— Actions demandées —
#1 D'après l'extrait sur le café félin, à quelle heure toutes les horloges de l'établissement sont-elles arrêtées ?
#2 Rédigez la suite du texte consacré au café félin, en reprenant juste après sa dernière phrase.

— Extrait à lire —
________

Toutes les horloges sont arrêtées à 11h11 dans ce café où les gens enlèvent leurs chaussures et où trônent chaises berçantes et tables de patio. « Notre mission est vraiment de permettre aux gens d’être qui ils sont avec nos chats et de promouvoir la santé mentale par la zoothérapie », détaille Lisa, qui emploie des autistes comme stagiaires et qui compte bientôt embaucher un employé atteint du syndrome d’Asperger. Une partie de sa main-d’œuvre revient en outre d’un épisode anxieux ou dépressif. « Le but est de donner la chance à des gens d’être qui ils sont à leur rythme », souligne-t-elle.
Persans, ragdolls, siamois, rex, lynx, bengals et savannahs cohabitent donc chez Lisa et Marie-Pier. Certains d’entre eux portent le nom de frères d’armes morts au combat ou de suicide : Karine Blais, Charles Michaud, Alexandre Péloquin, Karl Manning… Le yorkshire de Lisa est l’un des rares chiens à être admis dans un café félin. « Il connaît les règles. Si les gens entrent avec leurs souliers, il va leur faire comprendre qu’il faut les enlever! », explique-t-elle.

________

— Informations affichées —
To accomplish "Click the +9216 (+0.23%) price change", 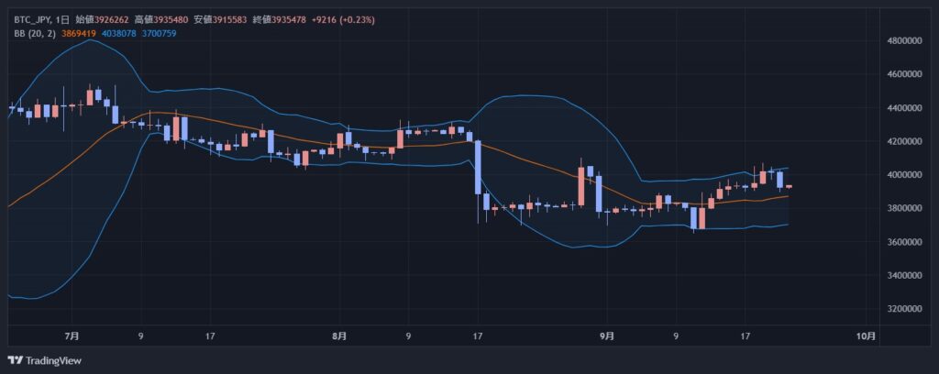I will 344,19.
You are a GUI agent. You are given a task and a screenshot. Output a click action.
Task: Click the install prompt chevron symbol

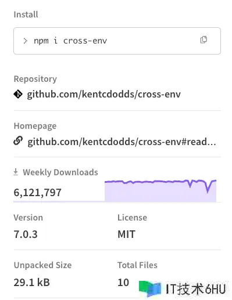point(25,41)
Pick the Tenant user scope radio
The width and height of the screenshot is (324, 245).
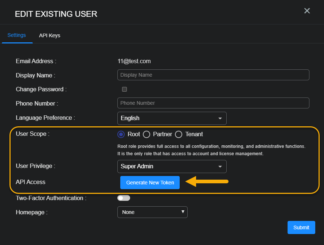[179, 134]
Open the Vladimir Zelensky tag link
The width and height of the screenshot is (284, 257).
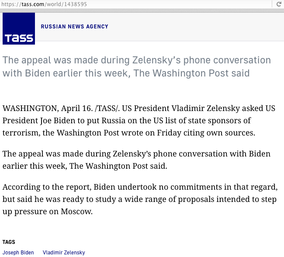click(x=64, y=253)
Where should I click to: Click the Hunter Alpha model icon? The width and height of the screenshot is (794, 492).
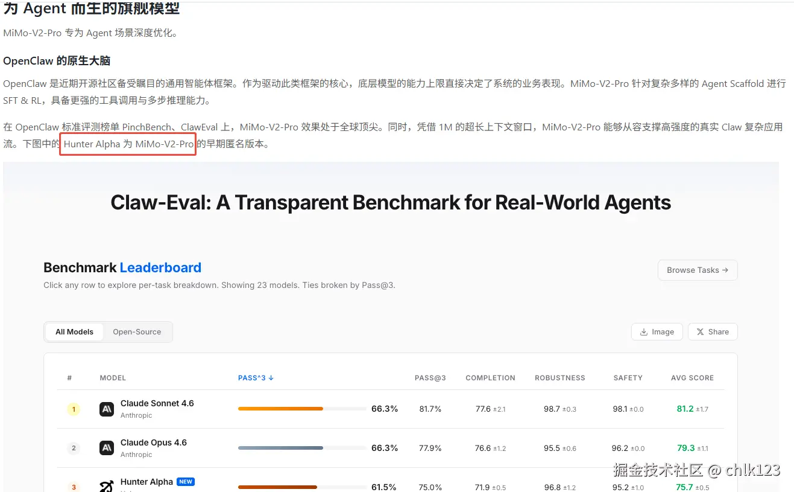[107, 487]
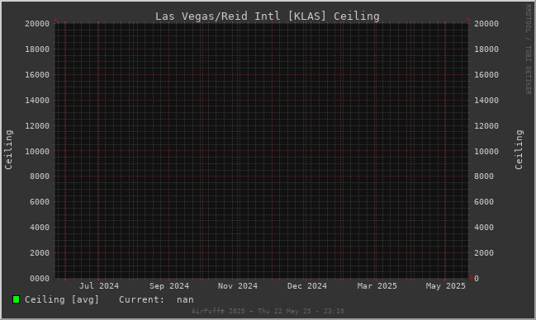Click the red arrow at end of x-axis
Image resolution: width=536 pixels, height=320 pixels.
click(x=472, y=278)
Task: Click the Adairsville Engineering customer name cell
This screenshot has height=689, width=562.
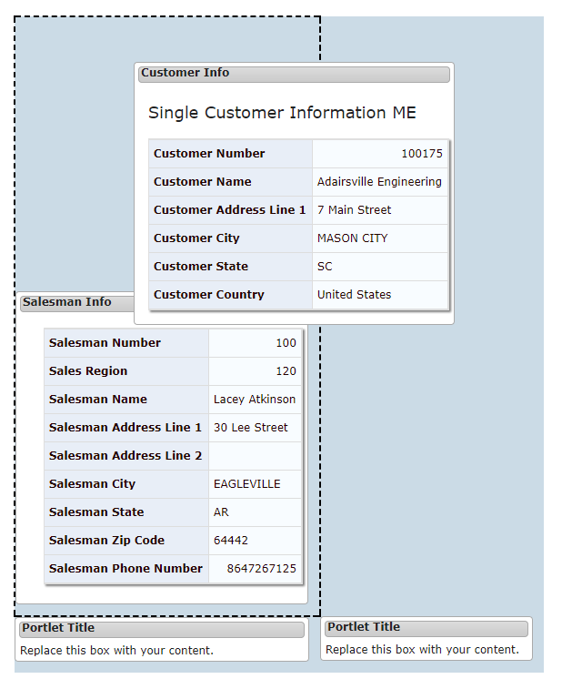Action: (380, 181)
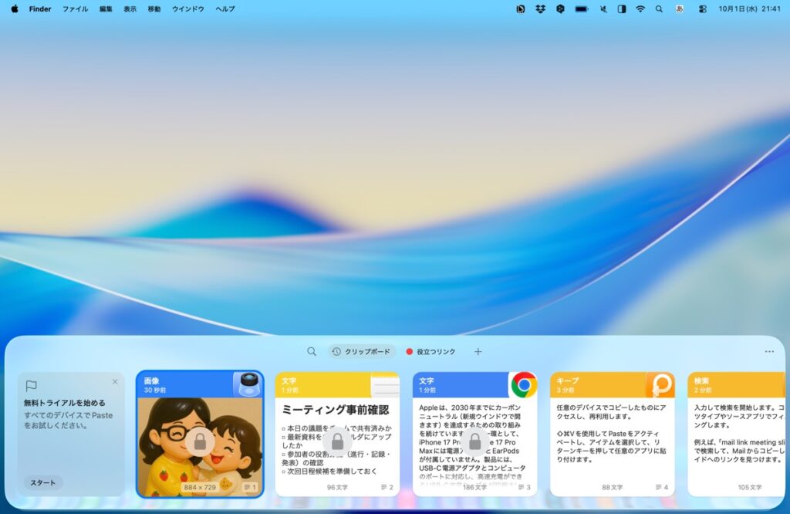The image size is (790, 514).
Task: Open the Wi-Fi status menu
Action: [640, 9]
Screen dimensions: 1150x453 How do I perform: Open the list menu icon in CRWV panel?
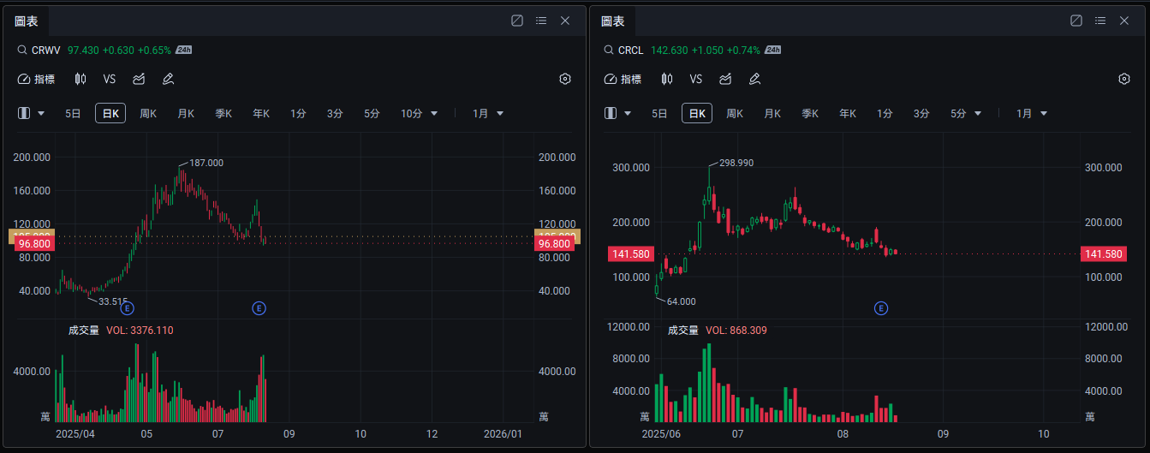(x=541, y=21)
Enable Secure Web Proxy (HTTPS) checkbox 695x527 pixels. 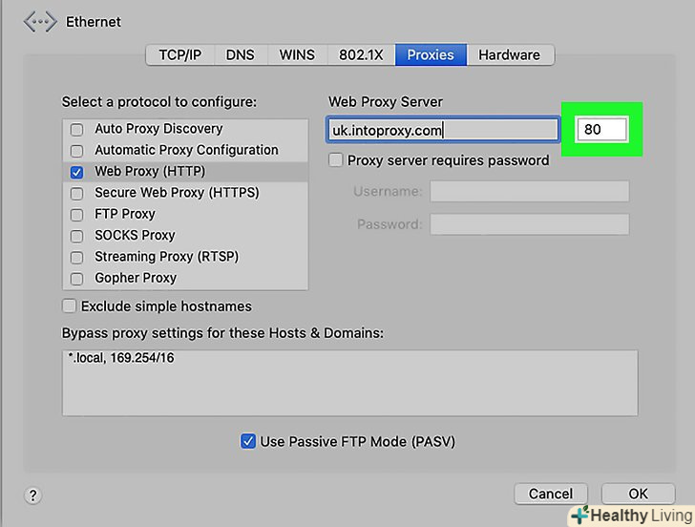[76, 194]
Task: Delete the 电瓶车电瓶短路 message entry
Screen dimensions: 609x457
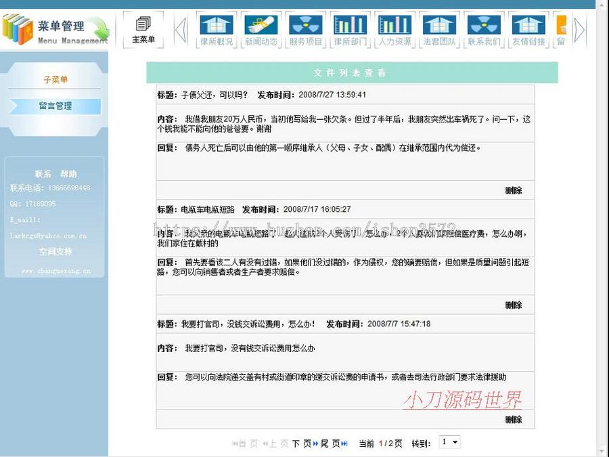Action: point(515,305)
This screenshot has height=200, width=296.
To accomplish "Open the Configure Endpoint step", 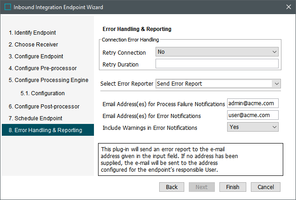I will [36, 56].

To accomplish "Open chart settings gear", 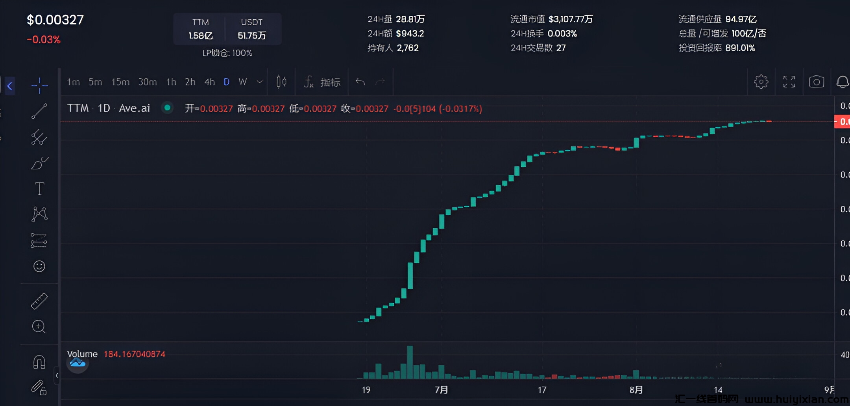I will (x=761, y=82).
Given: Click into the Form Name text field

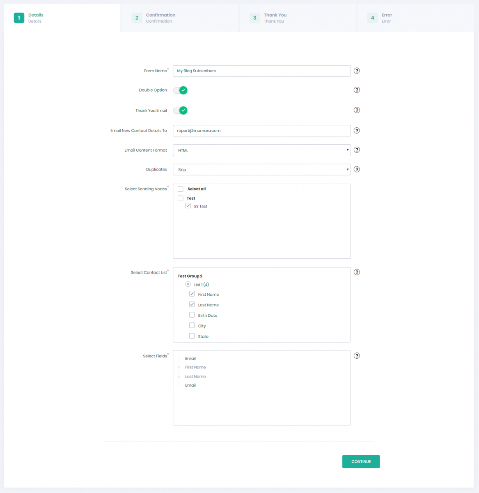Looking at the screenshot, I should tap(261, 71).
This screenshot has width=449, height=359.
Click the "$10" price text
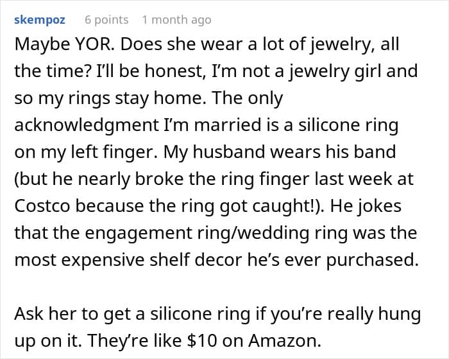tap(202, 340)
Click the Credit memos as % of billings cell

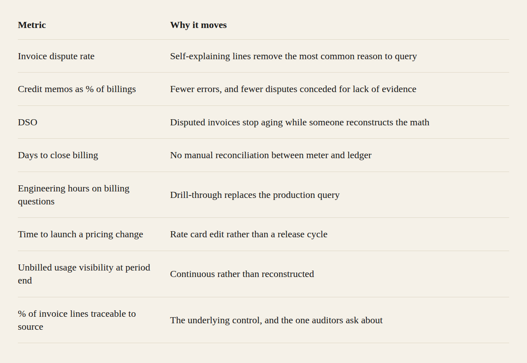point(77,89)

________

— Réponses numérotées —
#1 Elles sont arrêtées à 11h11.

#2
Photo : Café Félin Ma langue Aux Chats
Un contrôle sanitaire strict
Cuisine séparée, lavage de mains obligatoire avant et après avoir touché les chats, protocoles de nettoyage : les règles sanitaires entourant les cafés félins étaient déjà différentes d’un café conventionnel, même avant la pandémie. « La salubrité, c’est un peu le nerf de la guerre », résume Clément Marty. Il explique qu’un aménagement a été fait dès l’entrée dans son commerce pour s’assurer que l’accès à la cuisine, au stockage et à la préparation des aliments soit séparé de l’aire où vivent les chats.
« Même avant la COVID-19, le lavage des mains était plus important pour nous que dans la plupart des commerces. »
Même son de cloche au café Ma langue aux chats, où Lisa Cyr explique que la seule différence depuis le début de la pandémie est le port du masque obligatoire et la distanciation physique de deux mètres. « Nos clients se lavaient déjà les mains avec de l’eau et du savon! », dit-elle.
Pour Christian Audy, la pandémie aura même « donné un coup de main » pour faire comprendre aux clients l’importance des règles sanitaires. « C’est rendu la norme, peu importe l’endroit où l’on va. Quand on a ouvert, il fallait l’expliquer », constate-t-il, indiquant que le lavage des mains permet d’éviter la transmission potentielle de parasites entre les chats et les humains. « Nos animaux n’ont pas de parasites, mais le but est de tendre vers le risque zéro. »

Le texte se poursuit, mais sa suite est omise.